Sunday, November 7, 2010

Jessica Rowell, MPH , Office of Public Health Genomics, CDC, Atlanta, GA
Sara Giordano, PhD , Office of Public Health Genomics, CDC, Atlanta, GA
Marta Gwinn, MD, MPH , Office of Public Health Genomics, McKing Consulting Corp., Atlanta, GA
Nicole F. Dowling, PhD , Office of Public Health Genomics, Centers for Disease Control and Prevention, Atlanta, GA
Increasingly rapid, reliable, and affordable technology for specimen banking and analysis has enhanced opportunities for human genetic research within the public health setting. Existing public health infrastructure is an untapped resource for genetic research, especially for exploring gene-environment interactions. We reviewed 50 research protocols active as of October 2009 that are approved by the Centers for Disease Control and Prevention (CDC) IRB. The protocols describe research involving the collection of human genetic material either for direct analysis or for future storage and testing. We extracted information regarding research topics, study design, location, genotyping and sampling methods, recruitment sources, and environmental factors studied. Eleven of 50 studies (22%) recruited participants from an existing surveillance database and 12 studies recruited from an active or previously-conducted cohort study. Participants in 11 additional studies were recruited from the community, through advertisements or house visits, or from a specific group (e.g., factory workers). The remaining 16 studies recruited participants from hospitals or clinics. The protocols address a wide range of study topics, including occupational conditions (9 studies), HIV/AIDS (7 studies), adverse events following vaccinations (7 studies), and birth- and development-related conditions (5 studies), as well as drug treatment trials, cancer screening, and others. The studies aim to elucidate the roles of genetic and modifiable (environmental) disease risk factors. With large-scale genetic analysis now within reach, public health research infrastructure offers a valuable resource for population-level studies of human genes and gene-environment interactions.

Learning Areas:
Public health or related research

Learning Objectives:
1. Identify 3 sources of participants in public health research. 2. Identify 3 ways in which public health infrastructure can be used for genetic epidemiology research.
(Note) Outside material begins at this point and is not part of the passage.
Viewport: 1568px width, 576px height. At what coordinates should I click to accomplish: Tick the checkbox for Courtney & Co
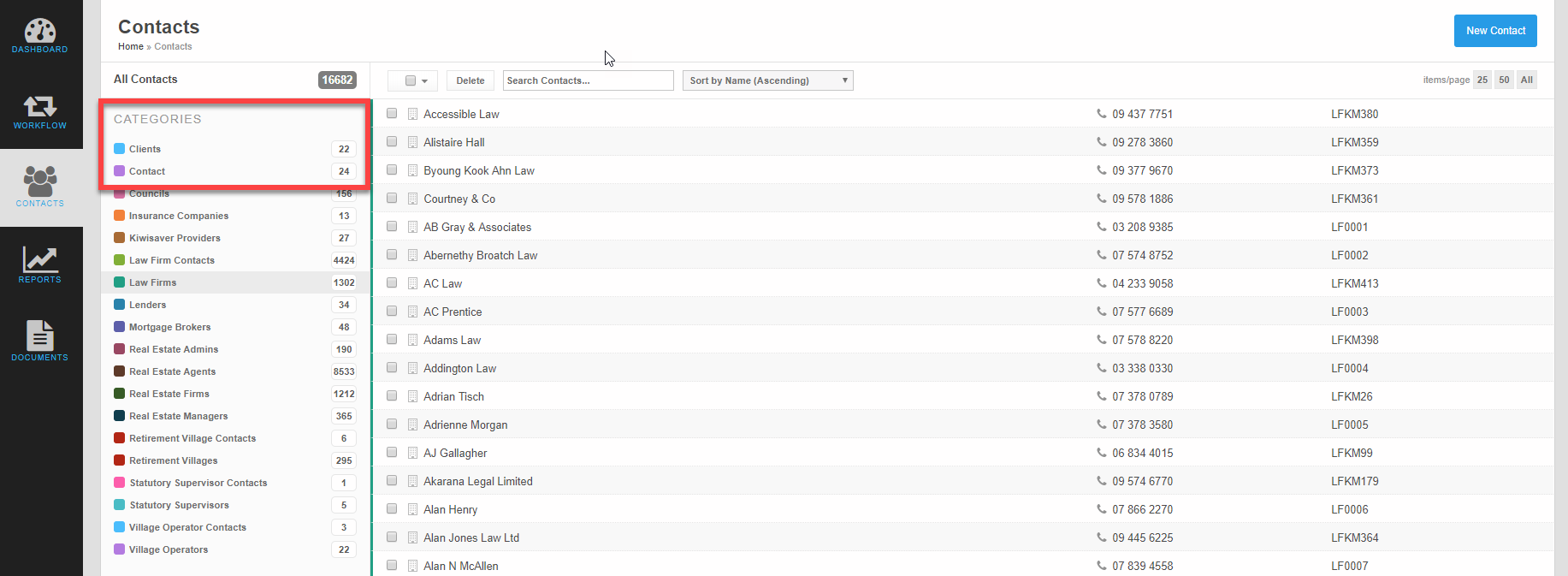pos(392,198)
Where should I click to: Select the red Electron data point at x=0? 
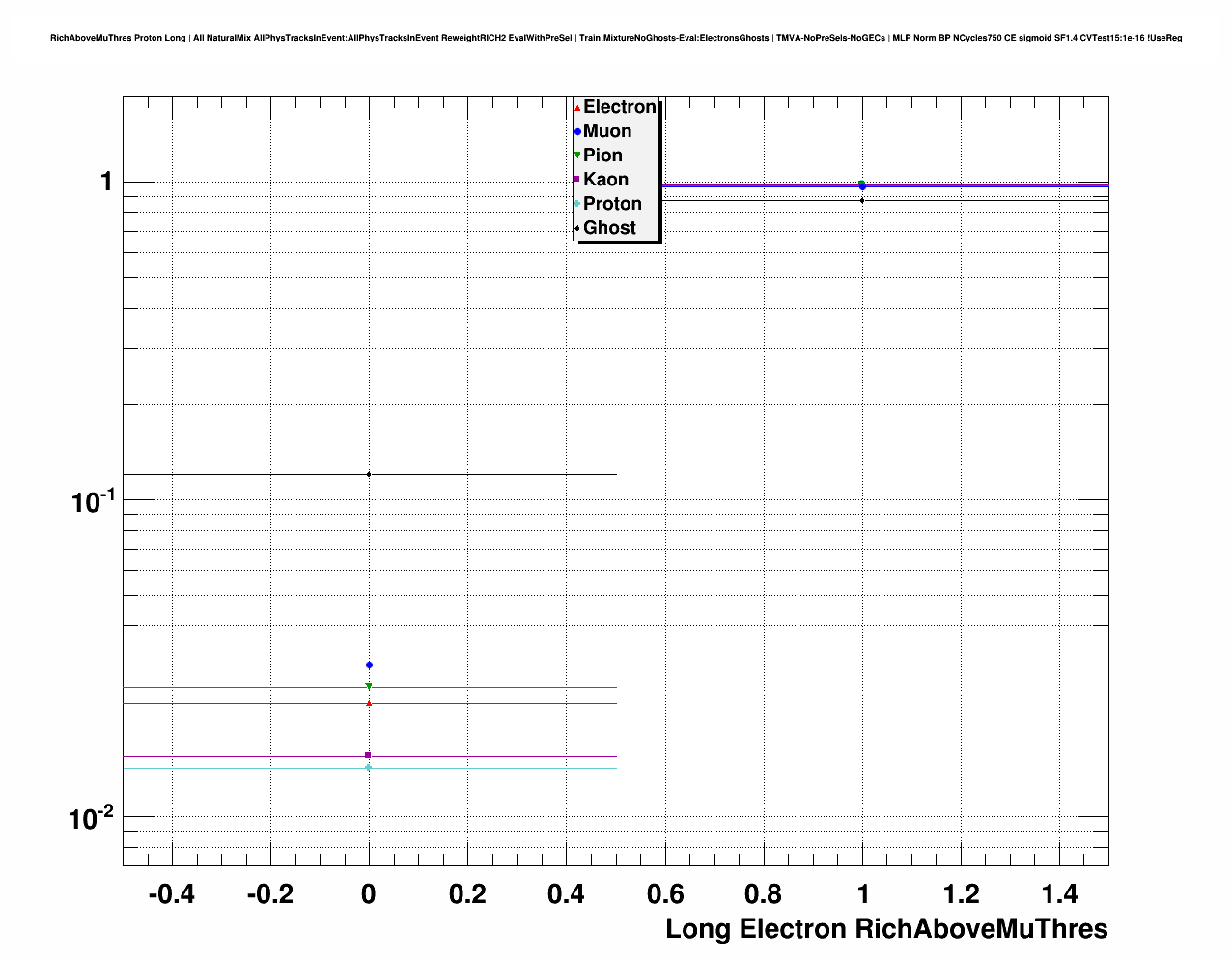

Keywords: Public Health Research, Genetics

Presenting author's disclosure statement:

Qualified on the content I am responsible for because: I am qualified to present because I am a research specialist on a fellowship at CDC and as part of my appointment I have reviewed all current and available protocols on human genetics research for epidemiologic data.
Any relevant financial relationships? No

I agree to comply with the American Public Health Association Conflict of Interest and Commercial Support Guidelines, and to disclose to the participants any off-label or experimental uses of a commercial product or service discussed in my presentation.